● **WHAT THE TASK REQUIRES**
Retype exactly the lines of the listing below from the one with "This screenshot has width=1656, height=1049." through the last, both included, and leave every picture out.

AVAILABLE DATA: Begin

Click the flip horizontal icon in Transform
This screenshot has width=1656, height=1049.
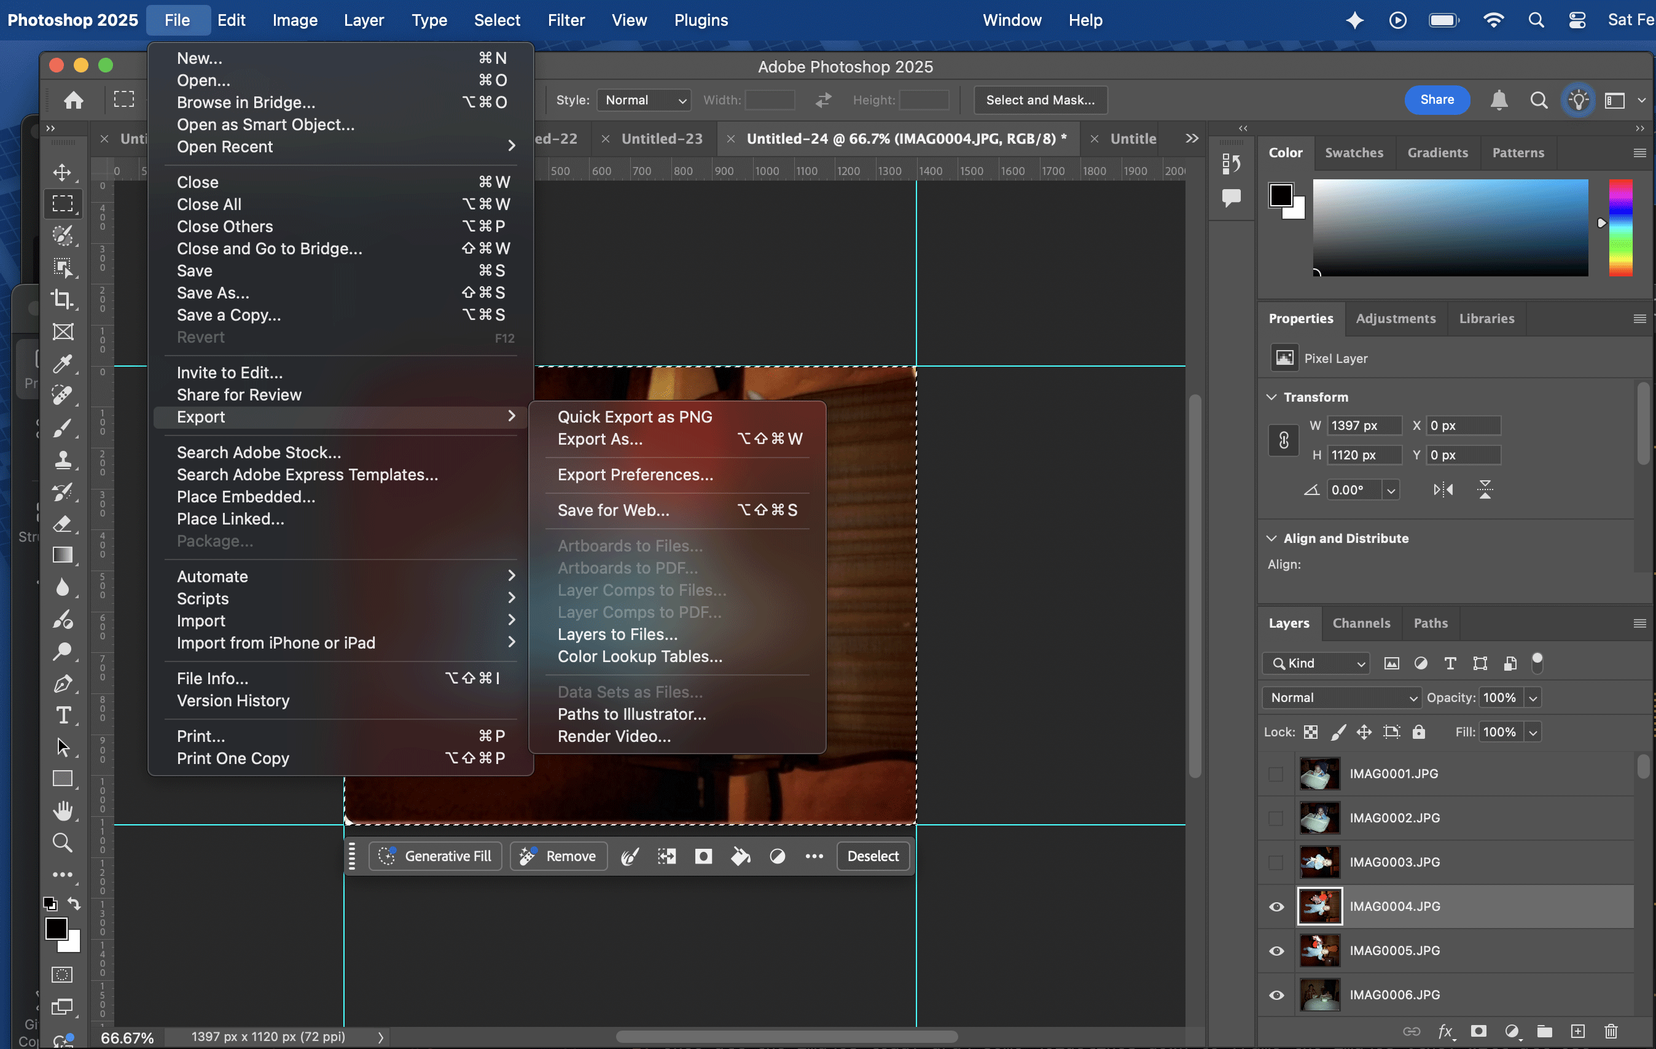pos(1443,489)
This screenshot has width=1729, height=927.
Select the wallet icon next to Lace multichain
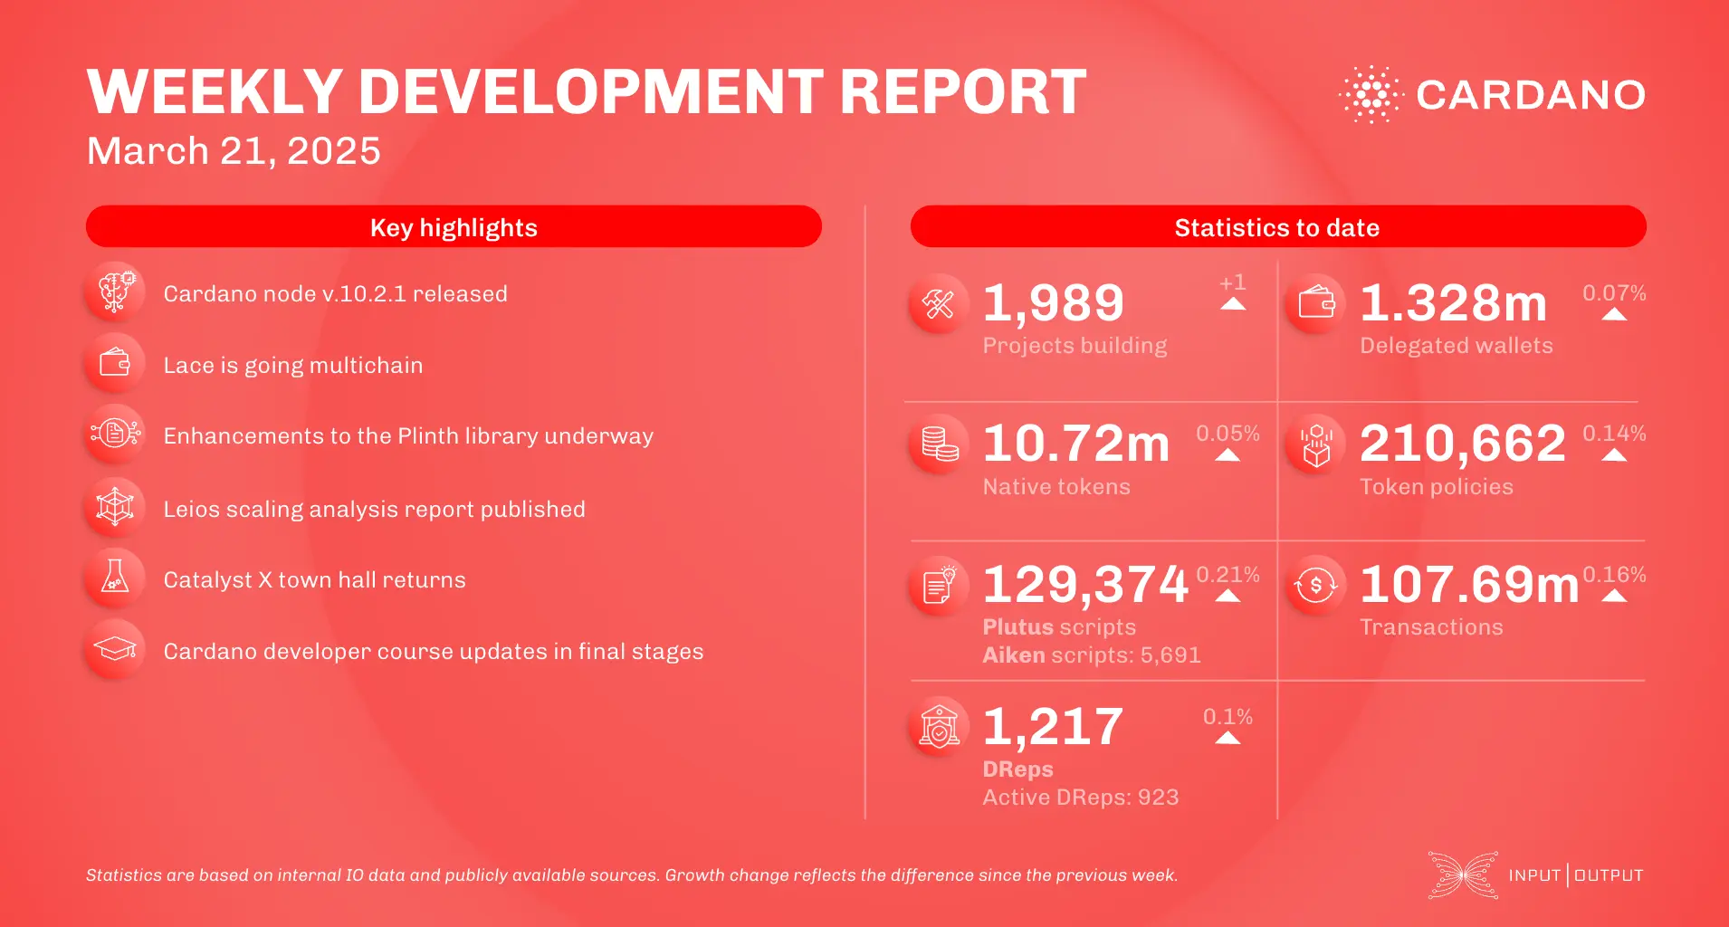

AVAILABLE DATA: End

● **WRITTEN REPLY**
This screenshot has width=1656, height=1049.
pos(1443,489)
This screenshot has width=1729, height=927.
Select the wallet icon next to Lace multichain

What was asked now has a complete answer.